Worst of all is the impact the narrow ISIS campaign has had on inter-rebel dynamics on the ground. In its single-minded focus on killing jihadists, the United States has ignored its local allies’ pleas for serious military support against these same jihadists, while simultaneously (and publicly) calling on them to fight ISIS. Additionally, the US appears to be bombing jihadists with whom its opposition allies have opportunistically aligned to fight the regime, in the absence of meaningful US military support for their struggle. The result is that the ‘ISIS only’ campaign has provoked attacks by powerful jihadist groups on our only potential partners against them.

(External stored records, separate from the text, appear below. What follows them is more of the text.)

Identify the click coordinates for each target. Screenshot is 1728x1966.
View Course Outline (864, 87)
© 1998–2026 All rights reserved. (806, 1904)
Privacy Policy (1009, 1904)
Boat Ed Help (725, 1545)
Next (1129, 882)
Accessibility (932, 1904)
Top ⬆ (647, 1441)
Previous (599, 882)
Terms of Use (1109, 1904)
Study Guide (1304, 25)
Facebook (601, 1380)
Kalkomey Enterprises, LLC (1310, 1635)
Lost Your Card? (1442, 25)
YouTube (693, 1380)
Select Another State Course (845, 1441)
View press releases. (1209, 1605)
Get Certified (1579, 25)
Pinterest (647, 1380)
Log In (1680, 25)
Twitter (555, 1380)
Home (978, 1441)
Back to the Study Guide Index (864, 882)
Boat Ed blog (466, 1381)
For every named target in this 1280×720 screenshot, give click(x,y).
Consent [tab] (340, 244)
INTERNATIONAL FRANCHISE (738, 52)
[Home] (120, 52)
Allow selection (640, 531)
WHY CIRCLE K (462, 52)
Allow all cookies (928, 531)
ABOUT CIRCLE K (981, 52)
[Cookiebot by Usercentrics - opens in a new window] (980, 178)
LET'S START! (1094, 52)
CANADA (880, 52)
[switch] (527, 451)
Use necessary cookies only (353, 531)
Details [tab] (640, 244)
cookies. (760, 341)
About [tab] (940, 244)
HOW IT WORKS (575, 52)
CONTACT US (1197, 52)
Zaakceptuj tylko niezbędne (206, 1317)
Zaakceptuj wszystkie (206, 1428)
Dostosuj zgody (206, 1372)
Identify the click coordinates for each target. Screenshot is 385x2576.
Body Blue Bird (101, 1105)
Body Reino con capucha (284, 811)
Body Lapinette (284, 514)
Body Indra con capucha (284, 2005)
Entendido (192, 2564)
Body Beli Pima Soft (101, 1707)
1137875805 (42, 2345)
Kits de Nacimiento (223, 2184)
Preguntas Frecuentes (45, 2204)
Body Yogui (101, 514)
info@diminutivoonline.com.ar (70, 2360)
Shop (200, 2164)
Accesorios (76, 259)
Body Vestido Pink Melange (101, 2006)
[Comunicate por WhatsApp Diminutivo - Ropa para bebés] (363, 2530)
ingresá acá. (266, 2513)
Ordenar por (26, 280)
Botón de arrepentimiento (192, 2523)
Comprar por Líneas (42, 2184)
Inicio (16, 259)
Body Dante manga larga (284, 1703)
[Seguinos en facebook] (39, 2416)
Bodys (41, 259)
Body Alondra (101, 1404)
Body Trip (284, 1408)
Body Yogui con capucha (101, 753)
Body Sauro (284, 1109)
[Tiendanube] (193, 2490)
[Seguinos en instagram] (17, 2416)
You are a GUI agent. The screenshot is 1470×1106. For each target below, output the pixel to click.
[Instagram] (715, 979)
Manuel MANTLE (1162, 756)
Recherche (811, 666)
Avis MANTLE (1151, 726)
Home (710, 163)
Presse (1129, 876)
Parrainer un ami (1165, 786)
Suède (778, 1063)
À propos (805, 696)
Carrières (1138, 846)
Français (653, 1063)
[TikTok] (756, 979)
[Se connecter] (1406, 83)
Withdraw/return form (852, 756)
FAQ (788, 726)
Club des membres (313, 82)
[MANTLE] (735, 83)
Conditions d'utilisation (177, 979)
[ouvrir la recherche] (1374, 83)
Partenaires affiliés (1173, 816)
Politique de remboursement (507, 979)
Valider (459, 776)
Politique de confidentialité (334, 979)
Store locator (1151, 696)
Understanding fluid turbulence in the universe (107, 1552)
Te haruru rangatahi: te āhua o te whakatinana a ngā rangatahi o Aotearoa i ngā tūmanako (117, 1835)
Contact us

In addition to undermining our allies and the long-term political stability of their countries, US policy continues to show disregard for the impact of civilian deaths on popular perceptions toward the United States. In Yemen, compensation for families of non-combatants killed by US airstrikes has been opaque and inconsistent. In Syria, where US airstrikes have killed at least one hundred civilians in a few weeks, the United States has declared it will not compensate victims’ families at all. In Syria, the refusal to coordinate with forces on the ground further compromises any US ability to correctly identify targets and help avoid civilian deaths. In both places, the United States lacks reliable, consistent, high-quality intelligence assets on the ground, which contributes to the likelihood of targeting mistakes and civilian casualties. This approach is morally and strategically bankrupt.

It is not that US air strikes and kinetic counterterrorism operations cannot be useful against jihadists in Yemen and Syria, of course. Nor are air strikes unequivocally and universally opposed even by Yemenis and Syrians. Syrian opposition members say they would welcome air strikes against their jihadist enemies, and even accept inevitable civilian casualties, provided that they are incurred to free Syria from both the regime and ISIS as part of an effort in which Syrians are partners.

Nor is it the case that the United States faces a choice between ‘easy’ counterterrorism consistent with a ‘realist’ foreign policy, and quixotic efforts to strengthen anti-jihadist forces. There is nothing realistic or economical about an endless, clumsy campaign of killings that undermine the political circumstances essential to fighting extremists. Anti-jihadist strategy urgently needs to account for local dynamics and the long-term political and economic health of the countries in which groups like AQAP and ISIS thrive. Otherwise, the United States will find itself with few if any allies—and plenty of enemies—in both Yemen and Syria.

Danya Greenfield is a Deputy Director at the Rafik Hariri Center for the Middle East at the Atlantic Council.

Faysal Itani is a Fellow at the Rafik Hariri Center for the Middle East.